This particular site had a polluted history: "Nine Mile Run underwent a $7.7 million restoration from 2003 to 2006. At the time, it was one of the largest #urban #stream #restoration projects in the United States.

Prior to the project, the stream had been known to locals as “Stink Creek.” Toxins leached into the creek from a slag heap — a 120-foot high pile of industrial waste — covering 238 acres along the stream."

(more)

I love this so much: "Sewer lines discharged into the water, and much of the waterway had been diverted from its natural path.

This years-long effort to detoxify the #stream, led by the City of #Pittsburgh and the U.S. Army Corps of Engineers, included rerouting the stream channel by adding curves and ripple rocks to slow down the water and the rate of #flooding.

A decade and a half later, #fish and #beavers have continued the work of improving the surrounding #wetland environment."

(more)

Park rangers are managing #beaver conflicts nonlethally: "To protect the trees they want Castor to stay away from, park rangers and conservation groups put protective cages around nearby trunks, prioritizing those that are young and native to the northeast, like oaks, aspens and maples.
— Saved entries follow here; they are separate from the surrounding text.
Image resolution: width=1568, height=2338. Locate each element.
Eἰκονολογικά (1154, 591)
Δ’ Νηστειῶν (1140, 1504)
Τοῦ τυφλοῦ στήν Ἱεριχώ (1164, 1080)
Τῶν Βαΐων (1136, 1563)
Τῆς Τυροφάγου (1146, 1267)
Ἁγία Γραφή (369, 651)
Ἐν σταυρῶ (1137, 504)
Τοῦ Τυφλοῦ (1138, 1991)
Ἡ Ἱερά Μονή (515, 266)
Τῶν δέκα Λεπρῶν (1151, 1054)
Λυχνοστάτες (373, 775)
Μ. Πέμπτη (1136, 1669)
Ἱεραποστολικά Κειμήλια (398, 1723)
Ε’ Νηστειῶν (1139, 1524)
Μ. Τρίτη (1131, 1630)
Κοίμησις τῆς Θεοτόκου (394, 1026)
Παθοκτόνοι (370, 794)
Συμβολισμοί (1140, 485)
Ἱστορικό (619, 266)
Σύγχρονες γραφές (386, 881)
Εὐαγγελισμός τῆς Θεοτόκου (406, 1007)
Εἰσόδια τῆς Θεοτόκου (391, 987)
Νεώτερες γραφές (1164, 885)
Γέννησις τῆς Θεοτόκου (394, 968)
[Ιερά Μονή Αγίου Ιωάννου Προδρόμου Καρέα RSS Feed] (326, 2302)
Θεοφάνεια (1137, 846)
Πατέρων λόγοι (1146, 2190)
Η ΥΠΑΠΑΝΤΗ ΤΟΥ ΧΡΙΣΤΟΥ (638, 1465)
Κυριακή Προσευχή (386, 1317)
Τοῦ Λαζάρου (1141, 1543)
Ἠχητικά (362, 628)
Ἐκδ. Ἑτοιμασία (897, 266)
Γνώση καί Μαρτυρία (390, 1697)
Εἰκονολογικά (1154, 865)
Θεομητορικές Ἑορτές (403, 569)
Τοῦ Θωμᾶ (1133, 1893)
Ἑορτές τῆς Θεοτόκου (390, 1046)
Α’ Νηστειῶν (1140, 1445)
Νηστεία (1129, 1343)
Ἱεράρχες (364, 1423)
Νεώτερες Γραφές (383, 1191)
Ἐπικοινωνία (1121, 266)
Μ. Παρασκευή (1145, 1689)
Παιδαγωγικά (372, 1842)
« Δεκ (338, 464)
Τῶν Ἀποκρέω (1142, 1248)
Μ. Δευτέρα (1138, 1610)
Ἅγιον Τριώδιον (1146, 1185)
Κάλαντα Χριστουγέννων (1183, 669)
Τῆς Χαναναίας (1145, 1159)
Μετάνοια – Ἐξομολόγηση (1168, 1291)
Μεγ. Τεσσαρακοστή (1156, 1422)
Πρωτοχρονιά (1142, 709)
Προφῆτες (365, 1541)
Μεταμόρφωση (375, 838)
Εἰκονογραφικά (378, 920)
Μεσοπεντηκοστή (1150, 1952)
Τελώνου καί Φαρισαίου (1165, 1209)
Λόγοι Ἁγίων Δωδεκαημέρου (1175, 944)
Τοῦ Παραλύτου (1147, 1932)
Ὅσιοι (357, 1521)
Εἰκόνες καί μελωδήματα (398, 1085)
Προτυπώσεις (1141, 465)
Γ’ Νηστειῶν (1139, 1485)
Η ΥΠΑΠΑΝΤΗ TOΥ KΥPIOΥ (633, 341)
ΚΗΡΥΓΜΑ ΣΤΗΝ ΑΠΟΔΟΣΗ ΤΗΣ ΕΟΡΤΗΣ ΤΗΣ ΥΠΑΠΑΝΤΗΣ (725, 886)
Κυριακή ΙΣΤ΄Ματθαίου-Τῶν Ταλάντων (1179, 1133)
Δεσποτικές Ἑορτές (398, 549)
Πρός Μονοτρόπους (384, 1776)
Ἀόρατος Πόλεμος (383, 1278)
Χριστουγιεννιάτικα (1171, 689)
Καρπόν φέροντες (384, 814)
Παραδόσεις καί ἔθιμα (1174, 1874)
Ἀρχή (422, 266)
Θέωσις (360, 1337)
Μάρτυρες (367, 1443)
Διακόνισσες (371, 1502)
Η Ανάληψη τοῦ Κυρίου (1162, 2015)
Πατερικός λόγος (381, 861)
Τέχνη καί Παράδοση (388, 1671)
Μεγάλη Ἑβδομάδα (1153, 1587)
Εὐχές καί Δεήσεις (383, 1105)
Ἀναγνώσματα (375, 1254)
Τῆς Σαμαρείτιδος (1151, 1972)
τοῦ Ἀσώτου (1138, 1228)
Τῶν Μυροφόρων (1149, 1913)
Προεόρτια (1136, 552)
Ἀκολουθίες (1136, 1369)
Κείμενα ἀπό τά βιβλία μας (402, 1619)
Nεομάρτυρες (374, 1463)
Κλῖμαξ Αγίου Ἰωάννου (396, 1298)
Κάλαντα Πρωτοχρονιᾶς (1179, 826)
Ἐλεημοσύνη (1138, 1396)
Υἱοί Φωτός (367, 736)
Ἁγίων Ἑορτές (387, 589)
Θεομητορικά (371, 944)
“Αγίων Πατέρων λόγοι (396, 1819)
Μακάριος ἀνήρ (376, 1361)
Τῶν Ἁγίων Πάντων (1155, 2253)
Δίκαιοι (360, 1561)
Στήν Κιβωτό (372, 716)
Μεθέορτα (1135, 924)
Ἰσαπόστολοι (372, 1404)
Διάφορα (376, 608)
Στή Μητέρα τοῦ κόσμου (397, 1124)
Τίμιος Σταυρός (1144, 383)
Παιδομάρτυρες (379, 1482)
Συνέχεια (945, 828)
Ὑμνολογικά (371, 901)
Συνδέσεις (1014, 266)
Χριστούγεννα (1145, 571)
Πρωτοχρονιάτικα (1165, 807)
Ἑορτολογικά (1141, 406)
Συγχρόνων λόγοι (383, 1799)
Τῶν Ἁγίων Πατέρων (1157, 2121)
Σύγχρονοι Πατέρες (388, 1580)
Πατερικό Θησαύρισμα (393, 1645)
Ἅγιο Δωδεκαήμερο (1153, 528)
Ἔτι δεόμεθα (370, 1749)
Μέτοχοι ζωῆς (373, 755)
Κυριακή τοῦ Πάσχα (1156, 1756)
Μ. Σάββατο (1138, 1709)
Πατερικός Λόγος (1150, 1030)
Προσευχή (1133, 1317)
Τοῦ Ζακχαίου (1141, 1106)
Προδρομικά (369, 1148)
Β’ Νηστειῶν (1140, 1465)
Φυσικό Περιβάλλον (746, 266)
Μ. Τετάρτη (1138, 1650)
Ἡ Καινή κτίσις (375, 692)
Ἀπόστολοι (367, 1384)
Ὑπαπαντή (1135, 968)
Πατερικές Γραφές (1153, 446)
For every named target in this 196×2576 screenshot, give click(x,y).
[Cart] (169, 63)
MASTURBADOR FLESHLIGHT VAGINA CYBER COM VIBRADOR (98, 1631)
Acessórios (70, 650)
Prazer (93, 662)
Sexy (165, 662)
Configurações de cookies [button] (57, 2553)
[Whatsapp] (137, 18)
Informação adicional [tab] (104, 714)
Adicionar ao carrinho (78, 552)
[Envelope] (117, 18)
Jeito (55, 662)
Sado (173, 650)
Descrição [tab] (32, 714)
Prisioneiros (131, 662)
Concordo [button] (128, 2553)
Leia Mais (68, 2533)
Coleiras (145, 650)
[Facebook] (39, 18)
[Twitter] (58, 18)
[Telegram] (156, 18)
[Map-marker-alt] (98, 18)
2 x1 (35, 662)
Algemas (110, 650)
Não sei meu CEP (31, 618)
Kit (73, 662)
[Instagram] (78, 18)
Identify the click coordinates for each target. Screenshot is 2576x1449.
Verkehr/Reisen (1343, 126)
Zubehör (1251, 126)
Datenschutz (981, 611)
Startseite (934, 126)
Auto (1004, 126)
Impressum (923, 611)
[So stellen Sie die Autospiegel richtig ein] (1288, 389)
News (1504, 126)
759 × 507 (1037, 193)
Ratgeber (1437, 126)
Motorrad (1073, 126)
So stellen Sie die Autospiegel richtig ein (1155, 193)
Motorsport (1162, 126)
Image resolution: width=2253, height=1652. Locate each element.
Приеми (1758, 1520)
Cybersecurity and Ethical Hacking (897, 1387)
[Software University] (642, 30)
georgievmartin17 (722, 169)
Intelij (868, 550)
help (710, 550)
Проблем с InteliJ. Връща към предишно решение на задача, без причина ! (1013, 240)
#Invasive #species taking over the park’s #wetlands, like Tree of Heaven and Japanese honeysuckle, on the other hand, are fair game for Castor to munch on."

(more)

@rachelschicksiegel Do beavers prefer certain types of trees or are they tree-neutral and simply strategic in building their landscape? Deer don't eat everything (although some people here in Nashville claim they do). I'm wondering how beavers pick their preferred gnaws. There are a few beavers here but probably no more than a handful, I believe. Nashville beavers:
https://suburbanturmoil.com/https-suburbanturmoil-com-nashville-shelby-bottoms-beavers/2019/03/26/
Suburban Turmoil

Shelby Bottoms has beautiful features you won't find at any other Nashville park-- including beaver dams! But with its urban location, you might see a little more than you bargained for...

Suburban Turmoil
@irizoris Wow, how exciting about your Nashville #beavers! Beavers *do* prefer certain types of trees. It is unusual for them to cut down evergreens, for example, although if food is scarce they might. Favorites are aspen are willow. Sometimes they actually "farm" shrubby trees like willow, taking them down and then coming back a few years later to take the regrowth. They also eat water lily pads, rhizomes, cattail roots, corn... they are very adaptable.